But the wildest garden of all, the garden of the Mattei, pleased her best. Here were a greater fertility and a greater abandonment; the distance and the difficulty of access kept strangers away, and Bertha could wander through it as if it were her own. She thought she had never enjoyed such exquisite moments as were given her by its solitude and its silence. Sometimes a troop of scarlet seminarists sauntered along the grass-grown avenues, vivid colour against the verdure.

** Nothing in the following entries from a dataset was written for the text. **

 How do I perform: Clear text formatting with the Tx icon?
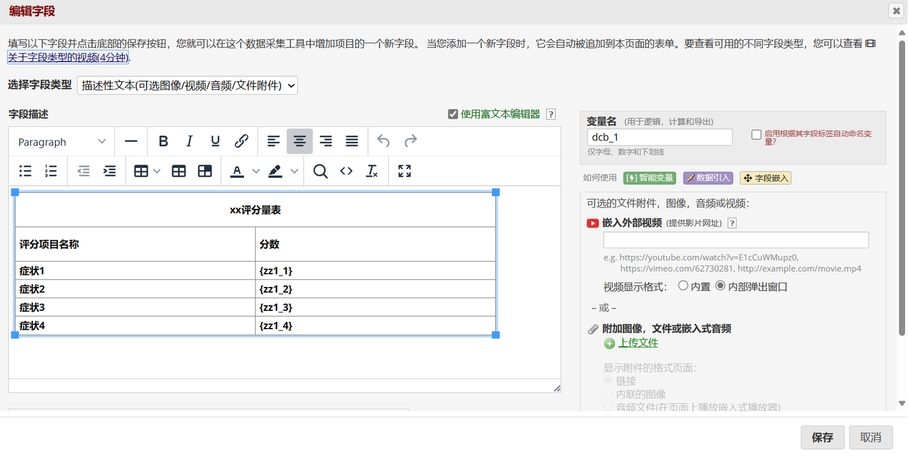click(372, 171)
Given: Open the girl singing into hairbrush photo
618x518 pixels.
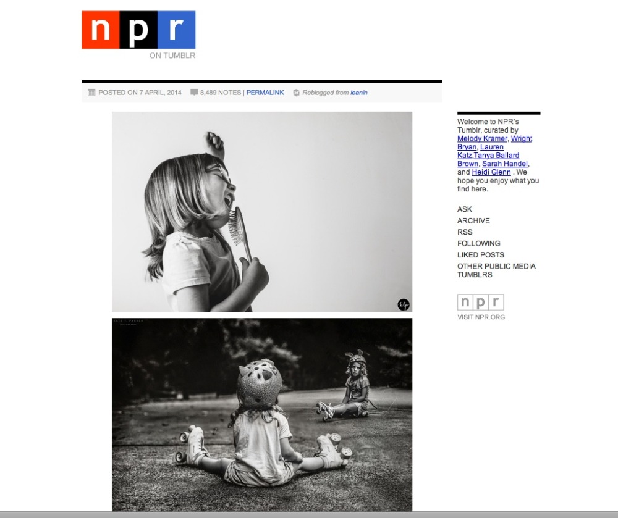Looking at the screenshot, I should [262, 212].
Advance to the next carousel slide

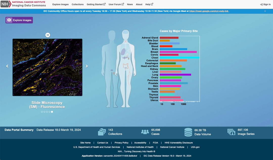[x=87, y=66]
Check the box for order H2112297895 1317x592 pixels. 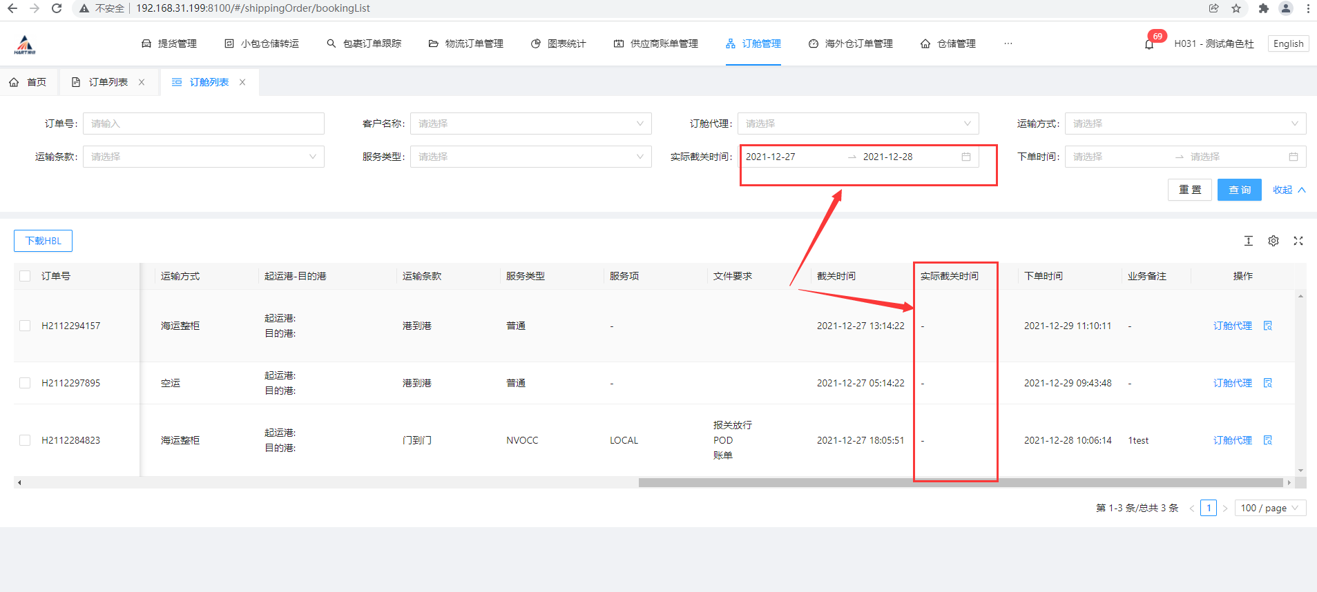25,383
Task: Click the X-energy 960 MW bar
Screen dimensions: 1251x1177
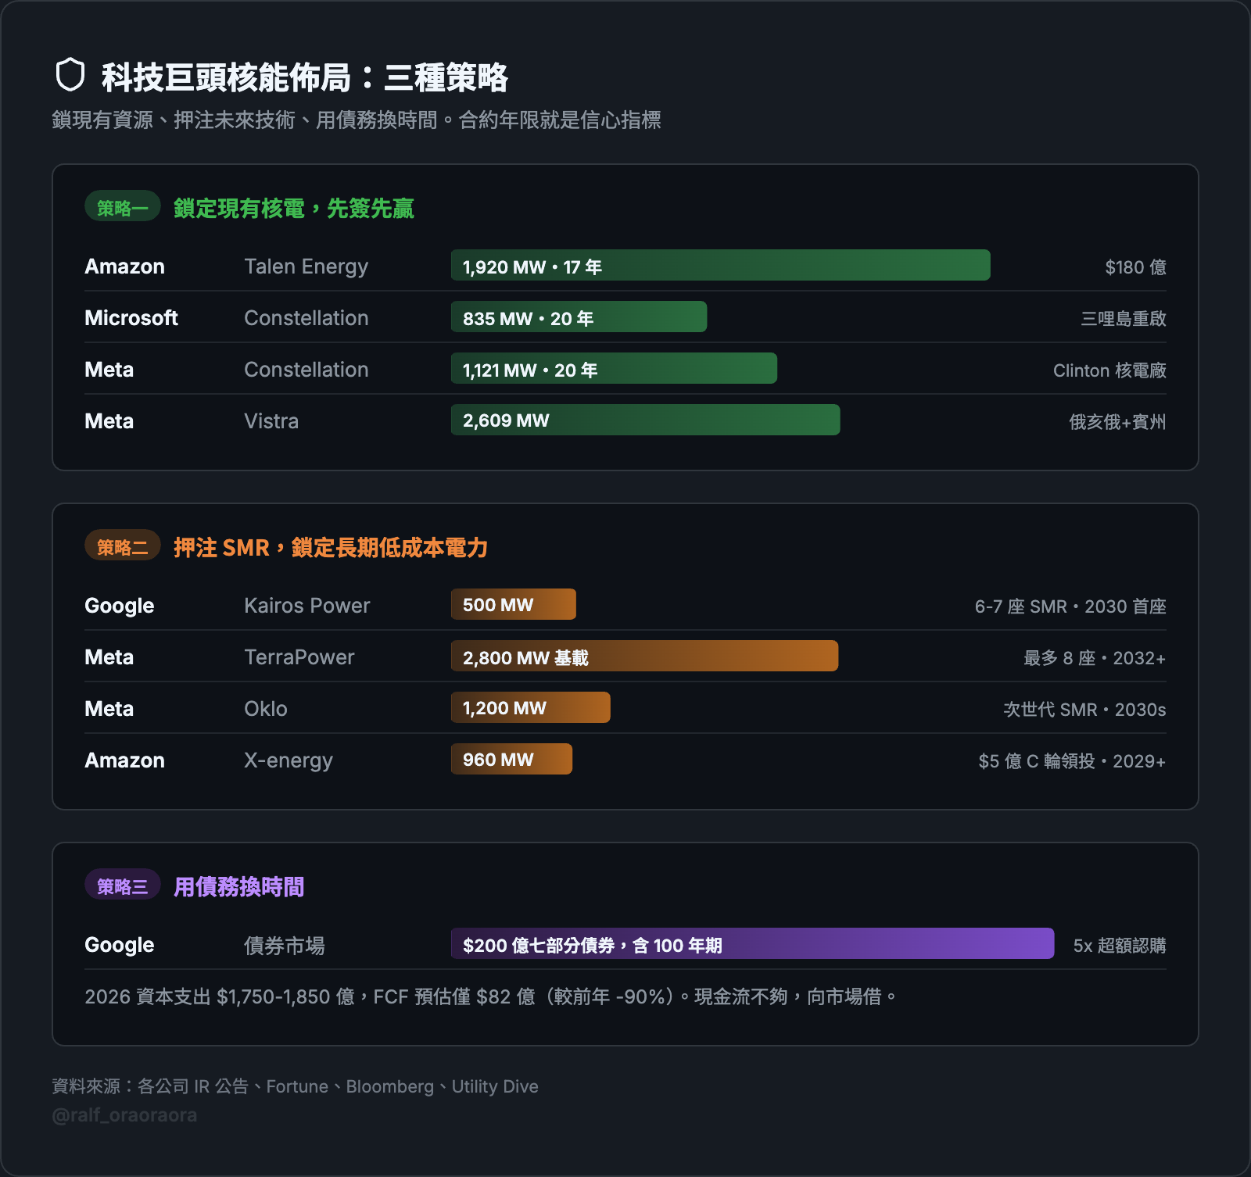Action: [511, 760]
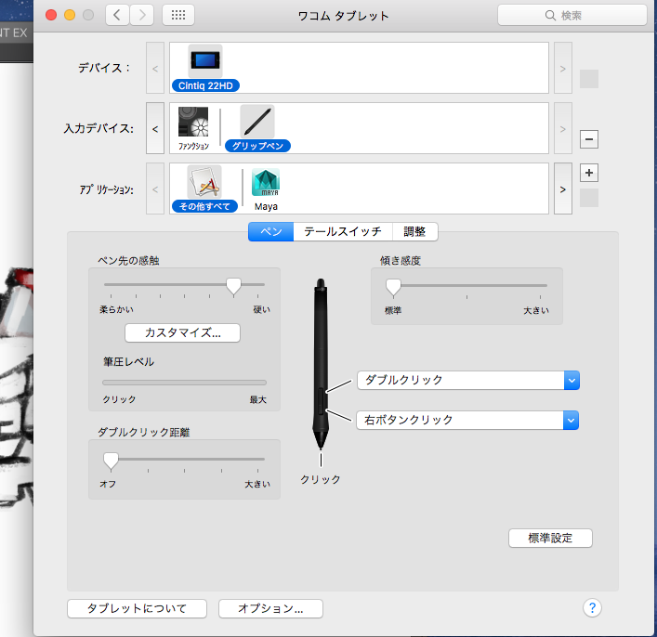Image resolution: width=657 pixels, height=637 pixels.
Task: Click the help question mark icon
Action: coord(593,608)
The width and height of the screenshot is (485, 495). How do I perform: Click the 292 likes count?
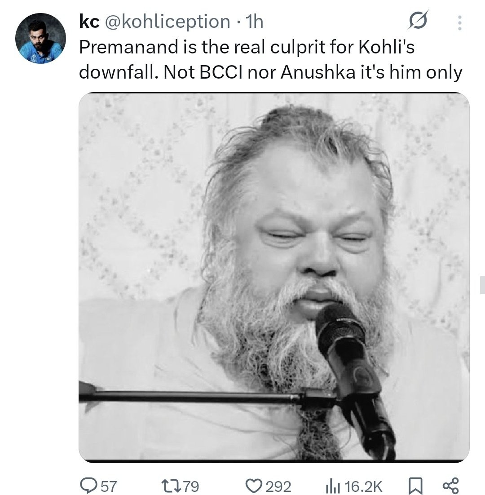click(x=278, y=486)
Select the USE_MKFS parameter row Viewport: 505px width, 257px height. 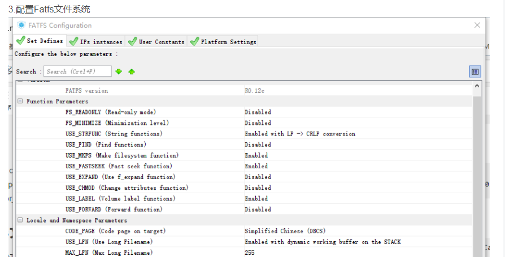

Then she went home, tired and happy, and sat at her open window and watched the dying sun. The sun set over St. Peter’s, and the mighty cathedral was transfigured into a temple of fire and gold; the dome was radiant, formed no longer of solid stones, but of light and sunshine—it was the crown of a palace of Hyperion. Then, as the sun fell to the horizon, St. Peter’s stood out in darkness, stood out in majestic profile against the splendour of heaven.
Chapter XXVIII
But after Easter Miss Ley proposed that they should travel slowly back to England. Bertha had dreaded the suggestion, not only because she regretted to leave Rome, but still more because it rendered necessary some explanation. The winter had passed comfortably enough with the excuse of indifferent health, but now some other reason must be found to account for the continued absence from her husband’s side; and Bertha’s racked imagination gave her nothing. She was determined, however, under no circumstances, to return to Court Leys: after such happy freedom the confinement of body and soul would be doubly intolerable.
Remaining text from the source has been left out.